**WHAT THE TASK REQUIRES:** Say how many lines in the records include the string "more", adding no other words.

-----

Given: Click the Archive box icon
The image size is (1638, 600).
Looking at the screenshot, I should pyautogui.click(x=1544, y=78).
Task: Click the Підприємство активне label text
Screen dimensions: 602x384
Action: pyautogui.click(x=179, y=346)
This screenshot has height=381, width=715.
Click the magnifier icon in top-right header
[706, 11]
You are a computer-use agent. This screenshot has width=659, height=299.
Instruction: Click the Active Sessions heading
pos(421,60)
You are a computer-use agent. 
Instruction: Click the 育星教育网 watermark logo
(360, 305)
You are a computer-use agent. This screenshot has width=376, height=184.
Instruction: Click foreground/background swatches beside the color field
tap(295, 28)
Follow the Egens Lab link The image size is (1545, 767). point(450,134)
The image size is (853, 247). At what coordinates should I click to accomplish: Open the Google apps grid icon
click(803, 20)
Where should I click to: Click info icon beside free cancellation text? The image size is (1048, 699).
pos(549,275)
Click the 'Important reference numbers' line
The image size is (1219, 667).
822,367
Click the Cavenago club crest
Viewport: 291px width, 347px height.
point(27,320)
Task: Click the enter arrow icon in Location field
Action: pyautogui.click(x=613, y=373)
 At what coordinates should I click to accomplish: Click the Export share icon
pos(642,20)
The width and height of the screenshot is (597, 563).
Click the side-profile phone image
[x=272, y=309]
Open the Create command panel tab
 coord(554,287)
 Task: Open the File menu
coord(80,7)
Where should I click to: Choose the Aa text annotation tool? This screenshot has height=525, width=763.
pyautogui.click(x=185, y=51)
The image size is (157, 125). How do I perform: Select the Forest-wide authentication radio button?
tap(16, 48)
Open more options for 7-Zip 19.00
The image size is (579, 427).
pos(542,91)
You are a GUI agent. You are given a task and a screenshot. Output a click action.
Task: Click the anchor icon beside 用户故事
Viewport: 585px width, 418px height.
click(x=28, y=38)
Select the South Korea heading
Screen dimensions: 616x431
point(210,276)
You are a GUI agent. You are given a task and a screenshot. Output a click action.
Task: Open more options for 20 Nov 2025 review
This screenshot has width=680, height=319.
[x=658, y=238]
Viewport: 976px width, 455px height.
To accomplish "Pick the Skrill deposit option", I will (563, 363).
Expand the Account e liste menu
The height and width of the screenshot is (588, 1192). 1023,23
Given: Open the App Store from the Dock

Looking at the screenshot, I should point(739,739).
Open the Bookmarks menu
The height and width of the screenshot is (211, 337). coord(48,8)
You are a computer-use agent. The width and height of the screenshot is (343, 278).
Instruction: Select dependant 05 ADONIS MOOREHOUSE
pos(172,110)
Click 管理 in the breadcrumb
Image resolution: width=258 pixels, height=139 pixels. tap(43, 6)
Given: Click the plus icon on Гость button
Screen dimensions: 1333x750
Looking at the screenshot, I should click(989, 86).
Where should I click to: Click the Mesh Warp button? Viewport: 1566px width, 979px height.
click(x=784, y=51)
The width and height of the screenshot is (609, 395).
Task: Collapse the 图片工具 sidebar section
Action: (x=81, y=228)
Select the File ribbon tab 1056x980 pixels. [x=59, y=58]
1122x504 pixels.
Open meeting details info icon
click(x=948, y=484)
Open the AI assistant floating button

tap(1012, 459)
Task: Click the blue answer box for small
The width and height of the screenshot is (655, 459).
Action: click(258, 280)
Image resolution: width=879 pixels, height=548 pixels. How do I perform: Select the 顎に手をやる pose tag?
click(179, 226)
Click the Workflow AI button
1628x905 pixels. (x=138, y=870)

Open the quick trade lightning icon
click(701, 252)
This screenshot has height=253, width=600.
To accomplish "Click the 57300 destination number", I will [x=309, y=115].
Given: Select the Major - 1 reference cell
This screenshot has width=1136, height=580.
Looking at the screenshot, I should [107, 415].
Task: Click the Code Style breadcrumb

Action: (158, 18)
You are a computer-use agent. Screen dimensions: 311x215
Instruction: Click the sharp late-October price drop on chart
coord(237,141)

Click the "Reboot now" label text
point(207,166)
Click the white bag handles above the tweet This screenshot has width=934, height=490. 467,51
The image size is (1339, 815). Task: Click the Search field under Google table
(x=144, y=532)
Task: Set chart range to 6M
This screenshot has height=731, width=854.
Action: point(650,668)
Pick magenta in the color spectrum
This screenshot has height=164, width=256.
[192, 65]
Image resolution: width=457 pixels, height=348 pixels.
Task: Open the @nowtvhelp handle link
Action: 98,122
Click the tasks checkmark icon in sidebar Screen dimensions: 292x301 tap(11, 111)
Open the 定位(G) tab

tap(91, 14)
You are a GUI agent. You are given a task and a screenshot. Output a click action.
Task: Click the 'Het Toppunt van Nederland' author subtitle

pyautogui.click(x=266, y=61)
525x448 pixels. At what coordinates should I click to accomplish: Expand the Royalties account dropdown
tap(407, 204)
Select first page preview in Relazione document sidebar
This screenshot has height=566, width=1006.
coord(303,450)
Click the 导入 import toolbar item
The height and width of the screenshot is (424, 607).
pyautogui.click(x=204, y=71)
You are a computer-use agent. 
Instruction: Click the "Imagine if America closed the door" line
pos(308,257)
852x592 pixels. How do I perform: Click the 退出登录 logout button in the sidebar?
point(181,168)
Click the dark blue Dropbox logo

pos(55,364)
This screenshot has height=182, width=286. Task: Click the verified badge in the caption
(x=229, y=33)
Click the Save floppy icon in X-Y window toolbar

-----

**RESULT:** 2